I remember when I was a youngster, and I would catch some sort of glimpse of the world that I knew I couldn't capture in just the way I saw it. My eye would be an inch from a blade of grass, maybe, and in the background I might see a man walking, and I would hear a motor revving, and somehow the man in relation to the grass and the motor were perfect. And I despaired because it was perfect and so small, something so full of mood and unsignificant life, this tiny scene slipping into my brain and nowhere else. I understood there was no way for me to preserve and to hand that vision to the world. You couldn't take photos of these moments, there isn't the right shaped lens, there is, in the end, no lens like the eye sees.

I had forgotten all about this sort of despair until BabyG was born. I spend so much time breastfeeding, watching her face and expressions. Nobody sees them but me, and even though I try to convince GreenDaddy he should stare at our daughter nursing, since he doesn't have to be there with her and isn't actually attatched, he doesn't have -- or need -- the patience/desire it takes to just watch her.

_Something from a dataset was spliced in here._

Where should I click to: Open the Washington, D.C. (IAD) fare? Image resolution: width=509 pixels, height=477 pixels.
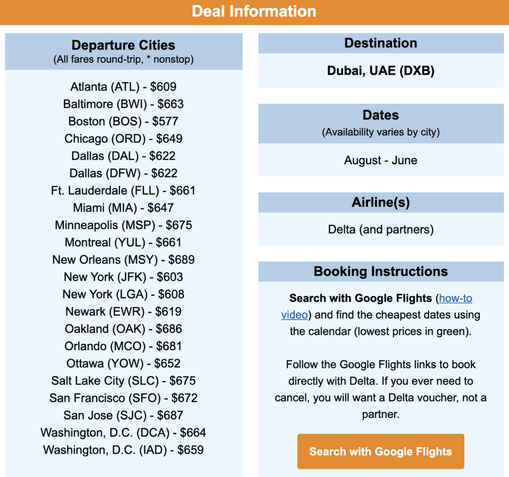point(123,450)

There are so many little movements of hers I want her to know about, to see, and again I'm despairing that they can't really be caught. I don't think even filming it -- even if I was Fellini -- would catch what I want her to have. I don't feel like the world needs to see these moments, I just despair that BabyG won't ever see how she was born into the world filled with desire, and with the lungs to protest when her needs went unmet.

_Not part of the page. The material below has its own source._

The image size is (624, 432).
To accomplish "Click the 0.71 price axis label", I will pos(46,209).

I read that babies are vulnerable, adorable, cute, sweet, or maybe even fussy, but BabyG is confident and intent, especially in relation to eating. She looks like an expert just as soon as my breast appears: she's calm, she assesses it, she waits to take it. If anything gets in the way, even her own hand, it makes her so angry she can't calm down enough to suckle, which makes her angrier. She has a high pitched, girly scream of frustration she uses in this moment. She makes a little grunting/humming noise and shakes her head as she attatches. With all obstacles are out of the way, and she's calmed and suckling, she looks resolute & peaceful and purposeful.

At first she gulps so much that a tiny stream of milk escapes from the side of her mouth and soaks my shirt, or sometimes hers, if I forget to put a towel below her chin. Then she screams because she's eaten so much she can't eat more, and I burp her. Then she gulps a little more, and then takes five tiny, quick sips in a row, then none for five or ten seconds; then five or six more tiny sips. When she's done, sometimes she suckles herself to sleep and I have to decide whether I want to wake and burp her, or leave her to her dreams and risk a spit-up. Other times, as GreenDaddy has written, she throws her head back all at once, her neck is extended backwards, and she focusses on some point in the distance or closes her eyes to contemplate some unknowable vision.

All this describing gets me nowhere near the vision I wish I could give to BabyG. She is already a strong little being who knows what she wants and needs. I want her to know that the secret to her own contentment and desire lies in the very core of who she is, though time and experience might confuse and bury her ability to recognize it.